Extracted data:
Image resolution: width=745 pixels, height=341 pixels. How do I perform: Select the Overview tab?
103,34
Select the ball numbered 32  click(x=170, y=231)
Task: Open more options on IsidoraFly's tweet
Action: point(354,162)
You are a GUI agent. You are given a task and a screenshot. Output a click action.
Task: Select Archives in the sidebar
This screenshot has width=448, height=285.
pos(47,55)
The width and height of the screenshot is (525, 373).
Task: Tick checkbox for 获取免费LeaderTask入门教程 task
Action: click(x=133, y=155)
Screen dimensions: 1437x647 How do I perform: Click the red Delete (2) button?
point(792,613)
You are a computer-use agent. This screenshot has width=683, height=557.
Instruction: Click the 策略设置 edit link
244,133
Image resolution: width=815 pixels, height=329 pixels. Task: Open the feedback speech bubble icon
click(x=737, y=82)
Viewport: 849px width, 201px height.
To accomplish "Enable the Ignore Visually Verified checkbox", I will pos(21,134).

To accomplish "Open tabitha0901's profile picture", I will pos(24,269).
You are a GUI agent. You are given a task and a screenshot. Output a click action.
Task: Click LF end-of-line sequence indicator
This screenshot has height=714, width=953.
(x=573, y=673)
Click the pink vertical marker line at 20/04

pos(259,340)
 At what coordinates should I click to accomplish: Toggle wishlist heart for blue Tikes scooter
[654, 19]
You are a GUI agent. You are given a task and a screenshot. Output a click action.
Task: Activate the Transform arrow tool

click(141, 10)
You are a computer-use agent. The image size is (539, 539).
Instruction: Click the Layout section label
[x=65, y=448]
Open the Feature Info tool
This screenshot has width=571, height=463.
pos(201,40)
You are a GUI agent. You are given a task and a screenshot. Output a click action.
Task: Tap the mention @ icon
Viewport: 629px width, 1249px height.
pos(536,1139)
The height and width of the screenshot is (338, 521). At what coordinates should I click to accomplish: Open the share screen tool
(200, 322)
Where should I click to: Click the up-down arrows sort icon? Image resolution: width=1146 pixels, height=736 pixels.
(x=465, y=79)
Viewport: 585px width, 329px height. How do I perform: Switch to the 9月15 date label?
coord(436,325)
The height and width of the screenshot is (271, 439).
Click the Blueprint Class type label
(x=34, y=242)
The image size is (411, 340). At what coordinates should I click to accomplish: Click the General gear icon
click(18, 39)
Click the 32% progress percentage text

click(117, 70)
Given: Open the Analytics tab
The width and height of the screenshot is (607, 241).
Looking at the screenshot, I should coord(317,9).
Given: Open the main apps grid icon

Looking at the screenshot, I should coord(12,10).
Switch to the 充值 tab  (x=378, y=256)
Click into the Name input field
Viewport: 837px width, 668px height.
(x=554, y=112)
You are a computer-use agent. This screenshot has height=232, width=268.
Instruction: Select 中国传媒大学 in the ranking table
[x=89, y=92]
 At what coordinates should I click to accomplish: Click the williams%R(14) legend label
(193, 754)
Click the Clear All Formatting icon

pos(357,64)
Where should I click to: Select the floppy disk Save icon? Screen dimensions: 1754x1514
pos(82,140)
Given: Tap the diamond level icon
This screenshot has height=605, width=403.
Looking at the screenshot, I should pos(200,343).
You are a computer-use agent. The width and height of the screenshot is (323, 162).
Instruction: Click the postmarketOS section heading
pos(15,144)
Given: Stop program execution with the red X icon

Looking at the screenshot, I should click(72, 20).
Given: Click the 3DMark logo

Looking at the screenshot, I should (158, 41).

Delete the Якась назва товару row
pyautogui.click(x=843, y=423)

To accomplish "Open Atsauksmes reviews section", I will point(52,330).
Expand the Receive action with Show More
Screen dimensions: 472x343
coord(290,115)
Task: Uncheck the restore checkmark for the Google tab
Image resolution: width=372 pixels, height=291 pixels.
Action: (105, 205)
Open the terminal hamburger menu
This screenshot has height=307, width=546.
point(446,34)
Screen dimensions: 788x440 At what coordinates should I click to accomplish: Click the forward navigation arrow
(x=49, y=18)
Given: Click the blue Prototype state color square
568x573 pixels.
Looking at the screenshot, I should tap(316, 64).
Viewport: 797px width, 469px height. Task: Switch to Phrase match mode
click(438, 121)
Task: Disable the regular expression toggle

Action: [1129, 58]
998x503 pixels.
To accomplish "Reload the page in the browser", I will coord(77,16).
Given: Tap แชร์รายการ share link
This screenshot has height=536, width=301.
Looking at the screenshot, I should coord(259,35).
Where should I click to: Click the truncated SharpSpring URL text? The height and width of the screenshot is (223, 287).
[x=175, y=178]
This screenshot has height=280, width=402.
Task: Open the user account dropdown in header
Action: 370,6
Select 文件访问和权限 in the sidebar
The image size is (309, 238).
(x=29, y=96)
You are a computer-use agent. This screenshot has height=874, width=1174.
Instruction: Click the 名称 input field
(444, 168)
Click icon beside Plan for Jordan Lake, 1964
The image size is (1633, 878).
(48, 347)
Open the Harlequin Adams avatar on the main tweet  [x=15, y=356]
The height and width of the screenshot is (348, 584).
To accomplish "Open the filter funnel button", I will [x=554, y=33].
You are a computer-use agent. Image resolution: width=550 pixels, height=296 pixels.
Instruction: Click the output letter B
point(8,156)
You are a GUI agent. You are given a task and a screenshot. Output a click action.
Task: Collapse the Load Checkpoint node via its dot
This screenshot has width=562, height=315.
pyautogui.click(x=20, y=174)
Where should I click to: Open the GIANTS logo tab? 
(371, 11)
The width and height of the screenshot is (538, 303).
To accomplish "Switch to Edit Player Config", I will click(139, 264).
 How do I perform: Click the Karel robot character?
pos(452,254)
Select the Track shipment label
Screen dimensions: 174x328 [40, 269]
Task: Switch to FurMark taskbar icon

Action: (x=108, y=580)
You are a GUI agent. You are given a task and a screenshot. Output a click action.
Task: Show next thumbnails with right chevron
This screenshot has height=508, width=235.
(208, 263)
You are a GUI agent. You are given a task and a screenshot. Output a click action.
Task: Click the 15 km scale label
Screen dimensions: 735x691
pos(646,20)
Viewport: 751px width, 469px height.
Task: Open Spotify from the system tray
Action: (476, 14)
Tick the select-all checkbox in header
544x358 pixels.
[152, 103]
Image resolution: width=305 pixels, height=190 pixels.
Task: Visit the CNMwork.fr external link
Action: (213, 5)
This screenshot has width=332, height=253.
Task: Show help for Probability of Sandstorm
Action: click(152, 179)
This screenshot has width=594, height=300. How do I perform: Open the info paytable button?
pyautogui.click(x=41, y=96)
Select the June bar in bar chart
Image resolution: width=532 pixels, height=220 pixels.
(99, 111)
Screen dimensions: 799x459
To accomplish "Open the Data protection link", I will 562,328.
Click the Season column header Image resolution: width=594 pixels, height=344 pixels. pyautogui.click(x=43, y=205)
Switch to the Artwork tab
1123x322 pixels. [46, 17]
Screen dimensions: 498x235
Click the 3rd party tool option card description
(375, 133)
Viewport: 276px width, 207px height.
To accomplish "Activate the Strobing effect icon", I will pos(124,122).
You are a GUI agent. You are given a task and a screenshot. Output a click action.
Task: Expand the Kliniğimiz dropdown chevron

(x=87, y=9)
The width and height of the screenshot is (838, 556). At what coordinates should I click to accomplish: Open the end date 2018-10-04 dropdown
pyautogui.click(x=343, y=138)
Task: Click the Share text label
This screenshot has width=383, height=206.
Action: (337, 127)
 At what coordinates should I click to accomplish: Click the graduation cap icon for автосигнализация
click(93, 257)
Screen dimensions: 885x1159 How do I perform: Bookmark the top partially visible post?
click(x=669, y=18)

Task brief: Please recast the entries above, everything from the line containing "Task: Click the Share text label" down to the line containing "click(93, 257)", both included, as a JSON list of strings with one string per line and blank lines left out.

Right answer:
[
  "Task: Click the Share text label",
  "This screenshot has width=383, height=206.",
  "Action: (337, 127)",
  " At what coordinates should I click to accomplish: Click the graduation cap icon for автосигнализация",
  "click(93, 257)"
]